実は最近アメリカで、クリスマスを前に「謎のサンタ」行為をする人が続出しているそうだ。その行為とは、まったく知らない他人の支払いを肩代わりするというものである。この行為は、とある女性が始めたのをきっかけに彼女の真似をする人が相次いでいるという。

謎のサンタ行為が最初に行われたのは、ニュージャージー州のプレインフィールド・アベニューの「Kマート」グランドラピッズ店だ。2011年12月6日に来店した女性が、まったく見知らぬ3人分の「レイアウェイ」商品の決済をして店を立ち去ったという。

レイアウェイとは、サービス料と商品の頭金を支払い、60~90日をかけて残金を支払って商品を受け取る「取り置きサービス」のことである。この女性は面識もなく、素性さえわからない相手の残金を支払ったのだ。取り置きしていた3人は、彼女が支払いを済ませてくれたおかげで、次回来店時に商品を持ち帰ることができる。

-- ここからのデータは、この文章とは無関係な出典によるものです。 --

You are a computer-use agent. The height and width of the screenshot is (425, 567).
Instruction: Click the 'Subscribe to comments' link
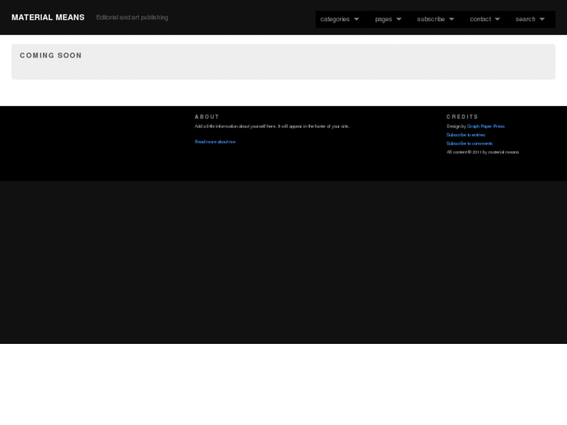pyautogui.click(x=470, y=143)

この行為は、「まるでプレゼントを届けてくれるサンタクロースのようだ」と話題になり、彼女の真似をする人が続々とあらわれた。同店だけですでに30件も支払い代行が行われ、ヘイスティングスのKマートでは5000ドル(約39万円)も他人のために支払った女性がいるという。また、カリフォルニア店では支払い代行を名乗り出る人が殺到し、レジスタッフは対応に追われたそうだ。

ちなみに同店によると、子ども服や子どものための必需品の支払いを申し出る人が多いとのこと。このような行為は本来、取り置き商品を本人に内緒で、こっそり友人・知人が支払いを済ませてプレゼントするケースが多いという。まったく見ず知らずの人のために、支払いを済ませることは非常に珍しいそうだ。

もしかしたら、クリスマスまでこの現象はアメリカ中で続くのかもしれない。